At registration, Ms Jones handed us all these bottles of the foulest-smelling insect repellent. She said, in her best fake hushed voice, that some government spod had just discovered that a few mosquitoes carrying the Milo virus had entered the Territory from the Wetlands. We therefore have to coat ourselves in this rank yellowish fluid to protect ourselves from ‘bleeding eyes, body sores and immuno-breakdown’. Nice. Apparently mosquitoes find young people’s blood particularly delicious! She also banged on about how we had to protect each other as this virus is like some super-powered bug and can spread really quickly. ‘One rotten apple can destroy the basket,’ she said.

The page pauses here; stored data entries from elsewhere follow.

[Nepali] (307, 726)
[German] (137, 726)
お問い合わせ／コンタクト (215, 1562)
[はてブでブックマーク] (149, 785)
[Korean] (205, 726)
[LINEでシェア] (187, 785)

She’s always so melodramatic. They all are. Just to make you think that you’re really lucky to be in the Territory.
It’s bound to be lies too. We all know there are massively high electric grids between the Wetlands and Territory ready to zap any evil bug-carrying flies. Also she’s just such a hypocrite. Always saying we need to protect each other but then thinking it’s OK in June to turn half of us into Fish who are bound to die from this evil bug thing anyway.

Well, it only took ninety minutes till first break for Amanda to rinse the stuff off in the loos. I guess she thought it might put the amaaaaaaazing Hugo off. Yeah, like he’s interested in her anyway! Thought she’d have learnt that his thing seems to be watching Norms getting groped at parties. I thought about rinsing mine off as it kept on nearly making me gag, but Jack and Daisy kept theirs on and Raf said that Amanda was an idiot for doing it. Raf looked pretty cool today. He wore a greeny-blue jumper that really brought out the green of his green eye and the blue of his blue eye.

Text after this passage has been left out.